An experimental treatment for Alzheimer's may allow treatment at a later stage than other medications, but some experts question the drug's benefits.
The drug, known as Memantine, has been on the market for a decade in Germany and was recently recommended for approval by the European Union's equivalent of the Food and Drug Administration.
Memantine works through a different mechanism than other, currently approved Alzheimer's drugs, such as Aricept, that have been shown to affect progression of early stage disease. The final devastating period, where Memantine may help, can also be the disease's most long lasting.
According to the Alzheimer's Association, four million Americans suffer from the disease, and there a currently no approved treatments for moderate to severe stages of the disease, when patients can start to lose the ability to care for themselves.
But researchers found that Alzheimer's patients who received Memantine deteriorated mentally at a considerably lower rate than patients who received placebo, according to results of a recent large nation-wide Memantine study presented last month at the meeting of the American Association for Geriatric Psychiatry in Orlando, Fla.
"Patients deteriorated one-half to one-third as far as they otherwise would have," says Dr.

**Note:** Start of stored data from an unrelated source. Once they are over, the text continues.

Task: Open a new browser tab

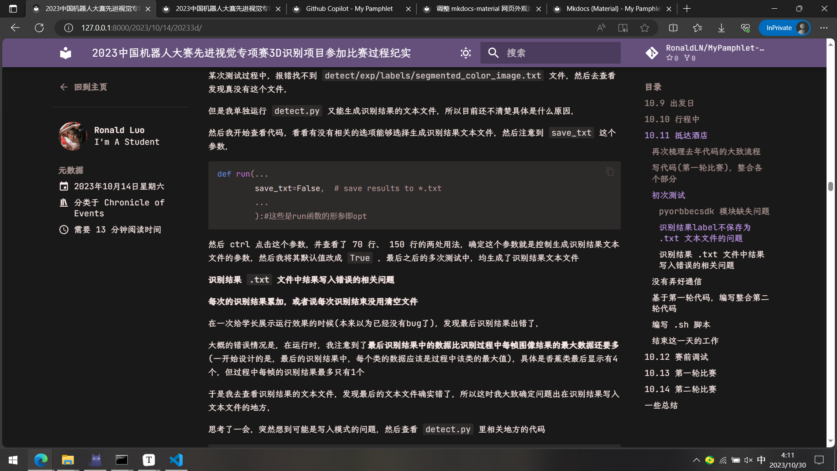Action: (687, 9)
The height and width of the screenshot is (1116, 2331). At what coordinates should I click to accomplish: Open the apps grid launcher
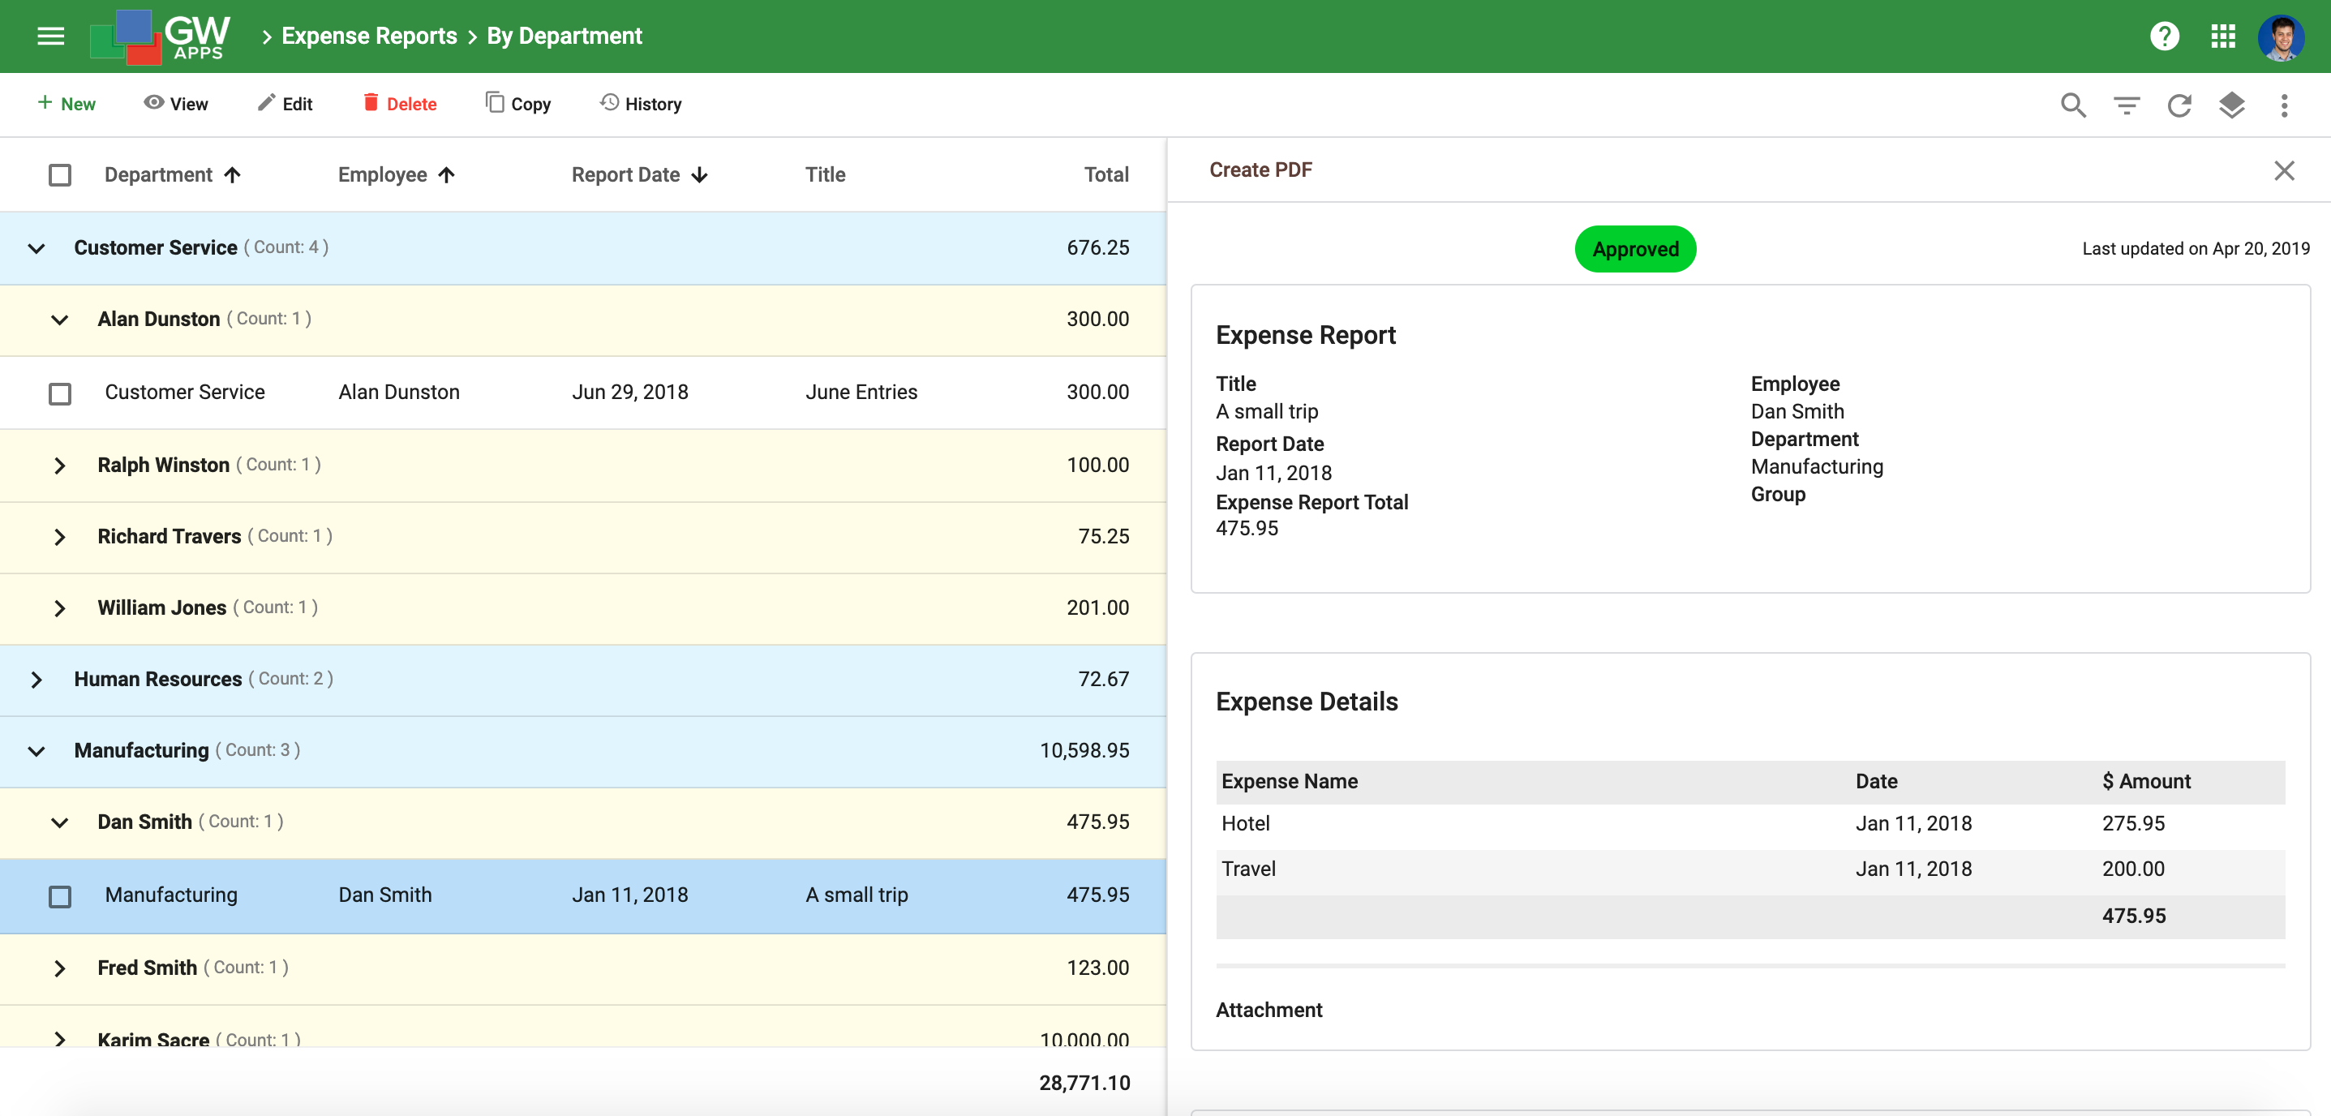[x=2222, y=36]
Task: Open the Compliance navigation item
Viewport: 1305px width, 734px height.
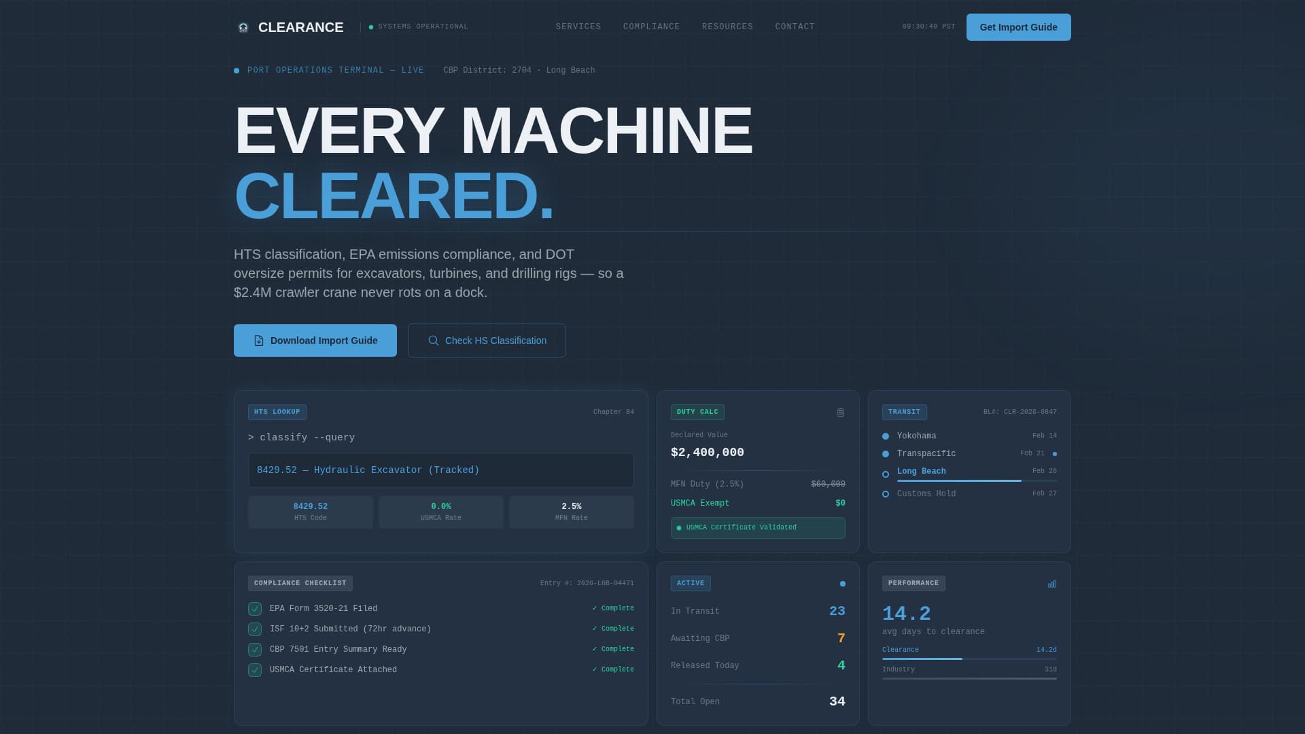Action: pyautogui.click(x=651, y=27)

Barry Reisberg, principal investigator of the study and clinical director of the William and Silvia Silverstein Aging and Dementia Research Center at the New York University School of Medicine. Additionally, the drug was found to be safe and well tolerated.
While some are calling it a significant advance in the treatment of Alzheimer's disease, others remain much more cautious about the drug's potential and how it's benefits could be misinterpreted.
"It is safe to say that memantine brings no real 'quantum leap' in Alzheimer's treatment," says Dr. Sam Gandy, director of the Farber Institute for Neurosciences at Thomas Jefferson University in Philadelphia, Pa. "These drugs are aimed at symptoms — at later changes — they are not aimed at the cause of the disease."
Others have also questioned why anyone would want to slow the rate of decline or maintain someone at an advanced stage of disease — seeing it only as a means of prolonging the inevitable.
Yet while experts say these benefits were small, they believe the slowed deterioration can have a big impact. People needn't expect a return to pre-disease functioning in order to accept a new drug.
"If you can hold [patients] off and keep them from getting worse for a long time, that's a huge benefit," says Dr. Rachelle Doody, Effie Marie Cain Professor in Alzheimer's Disease Research at the Alzheimer's Disease Center at Baylor College of Medicine in Houston, Texas, who also participated in the Memantine trial. "You can have some really important preservation of functions even in people who are severe."
Slowing the rate of decline at advanced stages can mean that someone may retain the ability to dress or bathe themselves or retain continence for longer periods of time. These gains can improve quality of life for the patient as well as the caregiver.
"Only about 20 percent of our patients in our Alzheimer's disease center ever go into a nursing home" adds Doody. "The majority of people live out their life at home."